§ TAREFA 1: Transcreva uma parte do trecho sobre Marcos Uchôa, começando nas palavras que contêm "Foi no esporte" e parando depois de "do trabalho jornalístico.".
§ TAREFA 2:
Responda às perguntas abaixo com base no trecho sobre Marcos Uchôa.
(a) Em que emissora e em que ano Uchôa teve seu primeiro trabalho jornalístico?
(b) Com que idade Ronaldo estava quando Uchôa o conheceu na Granja Comary?
(c) A qual piloto Ronaldo deveria entregar as camisas com dedicatória?

Sair da Globo, Uchôa conta, significou abrir mão do que já era confortável. Na emissora, entretanto, ele acreditava que não conseguiria mais ter o que já teve: viagens, grandes projetos. A grana já não é a mesma -país em crise, mundo da comunicação vivendo mudanças bruscas. "Eu tenho a vontade de estar no mundo e a Globo queria me aproveitar no mundo. Mas estava cada vez mais difícil. Ao mesmo tempo, eu via que esse mundo já não era o mundo que eu gostava. O timing era bom para ambos".

"O brasileiro tem críticas à Globo -eu respeito, e até concordo com algumas -, mas a Globo é uma televisão aberta, que oferece coisas bem diferentes a um público bem diferente. Ela não pode focar em um nicho. Tem que ter uma amplitude que vai agradar uns e outros. Eu me lembro de um colega da Globo, nos anos 1980, que estava em uma festinha de esquerda e perguntaram o que ele fazia na emissora. Ele disse: 'Sucesso'. É uma resposta perfeita."

Um menino que lia esporte

uchoa - Arquivo Pessoal - Arquivo Pessoal
Imagem: Arquivo Pessoal

O primeiro trabalho jornalístico de Marcos Uchôa foi na TV Manchete, em 1983. Ele conseguiu o emprego no esporte da emissora por meio de um concurso -de 60 vagas, duas eram destinadas à reportagem. "Não tive escolha. Entendia muito de esporte como qualquer menino daquela época. Hoje, isso mudou, tem muito mais meninas. Antes, era algo bem masculino. Comecei a ler jornal aos seis anos, meu pai assinava. Eu mal olhava a primeira página e já virava o jornal para a parte de esporte. Comecei assim".

Foi no esporte que Uchôa se desenvolveu e passou a maior parte da sua carreira. Enquanto morava na Europa, criou uma relação pessoal com Ronaldo, algo que foi além do trabalho jornalístico.

"Conheci o Fenômeno -que eu acho um fenômeno mesmo- aos 15 anos, na Granja Comary, enquanto estava na seleção sub-17. Ele já era muito bom. Entrevistei vários garotos ali, e aquela foi a primeira entrevista do Ronaldo para TV. Ele, como todos os outros, falava muito mal. Eram tímidos, toscos. Normal. Não é fácil falar para a TV, ainda mais naquela época", relembra.

"Dei uma palestra para eles, para ensinar a falar às câmeras. Um exemplo que dei foi o Romário, que já era um grande jogador. Isso foi em 1992. Eu disse: 'Ele sempre bateu de frente com a imprensa, que já foi sacana com ele. Mas o Romário é o Romário. Quantos de vocês vão ser o Romário?'. Falei muito mais coisa. Anos depois, o Ronaldo já estava no Barcelona, era o melhor do mundo e queria ir a uma corrida de Fórmula 1. Ele nunca tinha ido. Como eu cobria F-1, disse a ele que o levaria. Liguei para o Bernie Ecclestone, e é claro que ele disse sim. Todos queriam o Ronaldo naquela época. Foi uma loucura. Fiz uma dedicatória nas camisas para ele dar para o Schumacher, que adorava futebol, o Schumacher fez uma festa. Ele estava saindo do Barcelona e indo para a Inter de Milão, então tinha aquela coisa com os italianos. O Schumacher mostrou a Ferrari para ele. No dia seguinte, a capa era Ronaldo na F-1. A corrida estava pequenininha. Acabou tudo, a gente estava voltando, e o Ronaldo me disse, no carro, enquanto eu dirigia: 'Uchôa, hoje eu sou o Romário'".

(Registros de dados armazenados)
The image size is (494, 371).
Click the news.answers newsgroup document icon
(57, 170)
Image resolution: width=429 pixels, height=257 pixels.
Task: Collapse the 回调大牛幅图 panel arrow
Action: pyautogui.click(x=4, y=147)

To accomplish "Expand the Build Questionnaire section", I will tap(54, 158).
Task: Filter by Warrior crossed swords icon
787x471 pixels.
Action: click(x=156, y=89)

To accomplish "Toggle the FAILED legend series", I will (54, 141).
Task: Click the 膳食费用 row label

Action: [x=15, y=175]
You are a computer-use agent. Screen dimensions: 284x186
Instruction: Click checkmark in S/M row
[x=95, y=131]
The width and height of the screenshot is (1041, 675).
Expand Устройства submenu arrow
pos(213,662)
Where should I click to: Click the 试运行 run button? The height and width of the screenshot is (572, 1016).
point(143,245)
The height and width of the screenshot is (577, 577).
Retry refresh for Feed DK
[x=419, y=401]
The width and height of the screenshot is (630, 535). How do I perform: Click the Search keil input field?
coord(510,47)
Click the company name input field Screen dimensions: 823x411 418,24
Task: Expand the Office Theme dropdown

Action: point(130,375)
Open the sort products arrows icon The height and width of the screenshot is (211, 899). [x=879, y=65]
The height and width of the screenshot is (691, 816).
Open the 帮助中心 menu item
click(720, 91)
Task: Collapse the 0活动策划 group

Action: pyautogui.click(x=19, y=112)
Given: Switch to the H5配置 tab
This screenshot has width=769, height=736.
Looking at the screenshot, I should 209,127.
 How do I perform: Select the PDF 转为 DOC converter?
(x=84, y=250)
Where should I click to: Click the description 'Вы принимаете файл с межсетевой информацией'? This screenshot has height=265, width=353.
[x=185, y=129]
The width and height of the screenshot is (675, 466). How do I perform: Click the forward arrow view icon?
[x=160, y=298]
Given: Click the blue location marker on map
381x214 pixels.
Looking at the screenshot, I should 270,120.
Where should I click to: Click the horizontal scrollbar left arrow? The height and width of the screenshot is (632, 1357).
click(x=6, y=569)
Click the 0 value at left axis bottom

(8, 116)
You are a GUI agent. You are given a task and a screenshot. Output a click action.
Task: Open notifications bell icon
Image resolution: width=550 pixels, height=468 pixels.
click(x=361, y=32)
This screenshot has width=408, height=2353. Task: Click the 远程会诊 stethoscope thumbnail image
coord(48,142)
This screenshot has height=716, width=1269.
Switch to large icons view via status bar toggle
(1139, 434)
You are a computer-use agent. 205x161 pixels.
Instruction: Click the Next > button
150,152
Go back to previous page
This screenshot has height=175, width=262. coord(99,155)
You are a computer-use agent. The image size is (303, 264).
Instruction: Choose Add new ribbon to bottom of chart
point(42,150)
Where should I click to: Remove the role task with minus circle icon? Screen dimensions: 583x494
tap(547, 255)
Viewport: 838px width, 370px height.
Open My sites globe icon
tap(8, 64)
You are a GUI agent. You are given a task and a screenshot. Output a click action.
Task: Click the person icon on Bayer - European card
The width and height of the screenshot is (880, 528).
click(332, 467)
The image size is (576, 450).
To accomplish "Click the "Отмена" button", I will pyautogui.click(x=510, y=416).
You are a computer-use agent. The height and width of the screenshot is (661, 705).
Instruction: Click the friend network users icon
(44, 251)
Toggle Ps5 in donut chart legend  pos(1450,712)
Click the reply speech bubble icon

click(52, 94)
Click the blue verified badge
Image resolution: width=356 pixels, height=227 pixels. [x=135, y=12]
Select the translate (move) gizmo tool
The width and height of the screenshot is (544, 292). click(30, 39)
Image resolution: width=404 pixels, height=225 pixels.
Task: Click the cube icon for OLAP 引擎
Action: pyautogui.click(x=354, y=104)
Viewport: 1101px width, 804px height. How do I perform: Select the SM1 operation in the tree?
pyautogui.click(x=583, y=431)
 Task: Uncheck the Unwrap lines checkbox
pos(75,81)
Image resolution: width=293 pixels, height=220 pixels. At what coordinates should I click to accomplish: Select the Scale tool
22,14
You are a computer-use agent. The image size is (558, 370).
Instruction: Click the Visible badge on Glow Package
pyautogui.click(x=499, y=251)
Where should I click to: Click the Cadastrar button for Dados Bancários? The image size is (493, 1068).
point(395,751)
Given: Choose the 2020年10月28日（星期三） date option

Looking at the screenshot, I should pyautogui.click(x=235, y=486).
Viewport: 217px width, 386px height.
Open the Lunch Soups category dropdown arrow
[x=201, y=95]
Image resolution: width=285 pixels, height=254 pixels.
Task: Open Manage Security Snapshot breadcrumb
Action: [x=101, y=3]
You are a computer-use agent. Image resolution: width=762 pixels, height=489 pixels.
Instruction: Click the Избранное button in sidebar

§ RESULTADO DA TAREFA 1:
Foi no esporte que Uchôa se desenvolveu e passou a maior parte da sua carreira. Enquanto morava na Europa, criou uma relação pessoal com Ronaldo, algo que foi além do trabalho jornalístico.

§ RESULTADO DA TAREFA 2:
(a) Na TV Manchete, em 1983.
(b) Com 15 anos.
(c) A Schumacher.